A main challenge for optical graphene-based biosensors detecting nucleic acid is the selection of key parameters e.g. graphenic chemical structure, nanomaterial dispersion, ionic strength, and appropriate molecular interaction mechanisms. Herein we study interactions between a fluorescein-labelled DNA (FAM-DNA) probe and target single-stranded complementary DNA (cDNA) on three graphenic species, aiming to determine the most suitable platform for nucleic acid detection. Graphene oxide (GO), carboxyl graphene (GO-COOH) and reduced graphene oxide functionalized with PEGylated amino groups (rGO-PEG-NH2
, PEG (polyethylene glycol)) were dispersed and characterized by scanning electron microscopy (SEM) and transmission electron microscopy (TEM). The influence of ionic strength on molecular interaction with DNA was examined by fluorescence resonance energy transfer (FRET) comparing fluorescence intensity and anisotropy. Results indicated an effect of graphene functionalization, dispersion and concentration-dependent quenching, with GO and GO-COOH having the highest quenching abilities for FAM-DNA. Furthermore, GO and GO-COOH quenching was accentuated by the addition of either MgCl2
cations.
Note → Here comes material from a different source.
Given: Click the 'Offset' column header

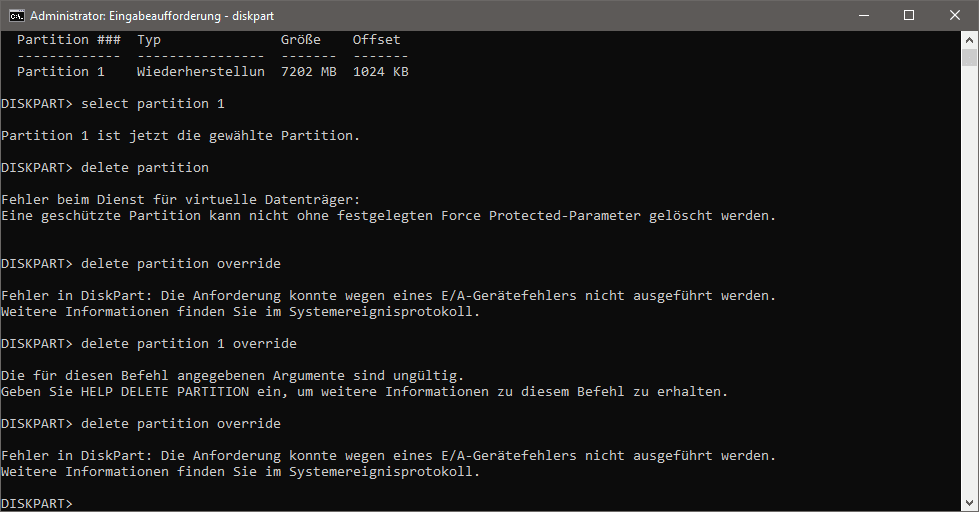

At 10 mM MgCl2
, the cDNA induced a decrease in fluorescence signal that was 2.7-fold for GO, 3.4-fold for GO-COOH and 4.1-fold for rGO-PEG-NH2
. Best results, allowing accurate target detection, were observed when selecting rGO-PEG-NH2
and fluorescence anisotropy as an advantageous combination suitable for nucleic acid detection and further rational design biosensor development.